(Pointing records for screenshots and pages)

+ + + +

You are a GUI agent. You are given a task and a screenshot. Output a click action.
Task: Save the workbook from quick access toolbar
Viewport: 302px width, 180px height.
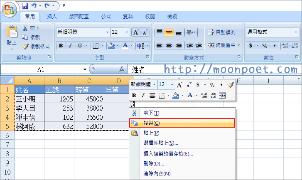pyautogui.click(x=25, y=6)
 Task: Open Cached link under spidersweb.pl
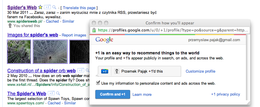click(52, 21)
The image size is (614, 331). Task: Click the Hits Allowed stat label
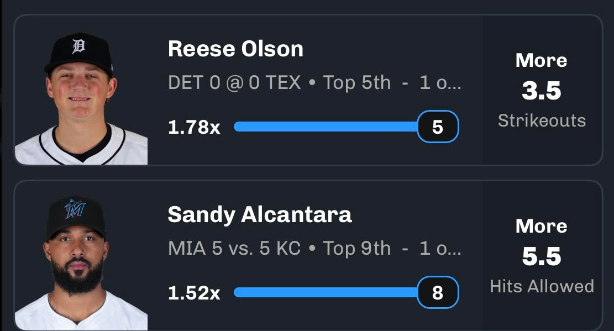tap(542, 286)
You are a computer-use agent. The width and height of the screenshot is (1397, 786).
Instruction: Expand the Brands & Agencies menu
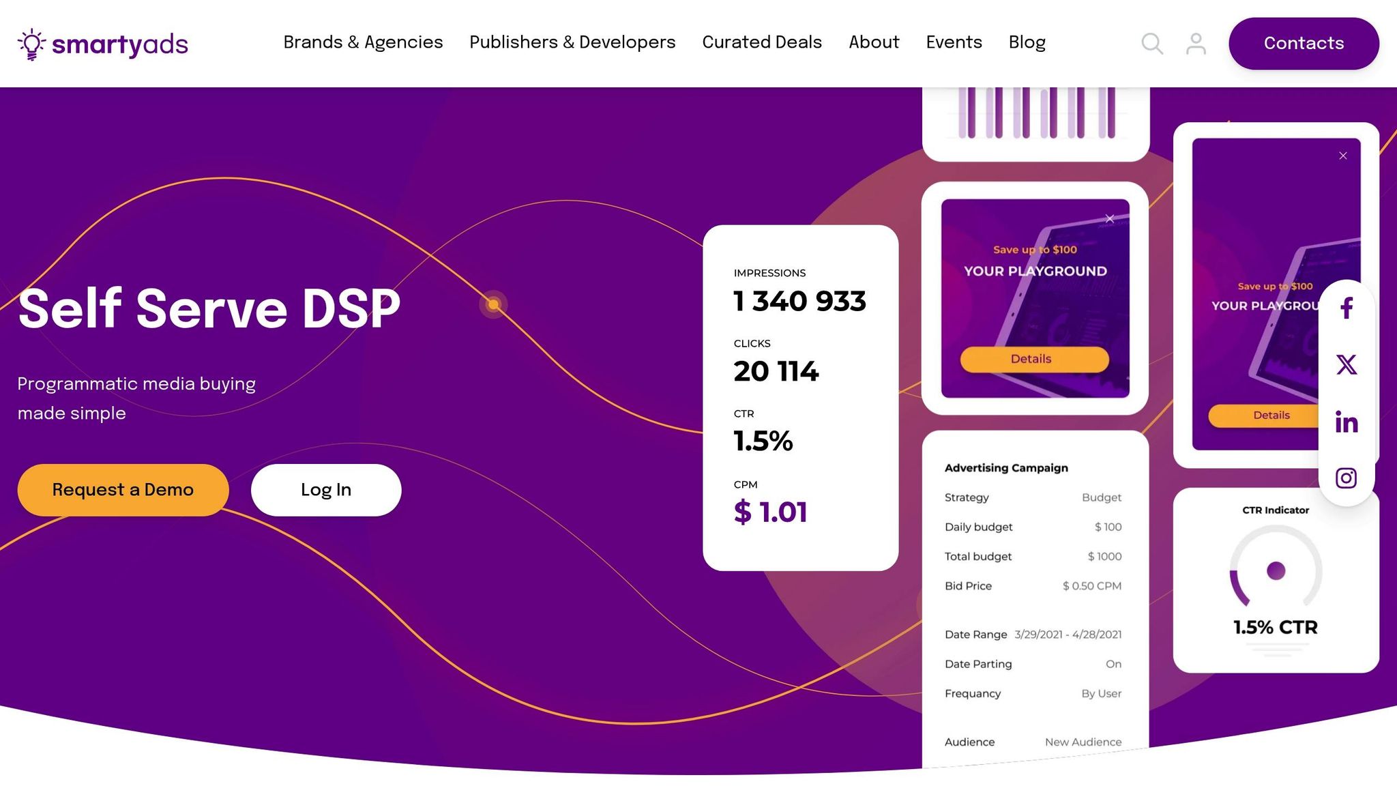[x=363, y=42]
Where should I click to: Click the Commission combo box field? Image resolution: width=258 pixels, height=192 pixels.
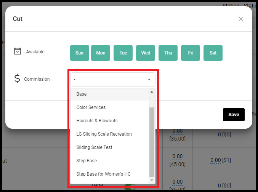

+ + + +

Format every line of the material above as a JSON list of strings, one string per line, skipping blank lines. Leave the pictures out of your answer.

[
  "You are a GUI agent. You are given a task and a screenshot. Output a click action.",
  "Task: Save the workbook from quick access toolbar",
  "Viewport: 302px width, 180px height.",
  "pyautogui.click(x=25, y=6)",
  " Task: Open Cached link under spidersweb.pl",
  "click(52, 21)",
  "The image size is (614, 331). Task: Click the Hits Allowed stat label",
  "tap(542, 286)",
  "You are a computer-use agent. The width and height of the screenshot is (1397, 786).",
  "Instruction: Expand the Brands & Agencies menu",
  "[x=363, y=42]",
  "Where should I click to: Click the Commission combo box field? Image resolution: width=258 pixels, height=192 pixels."
]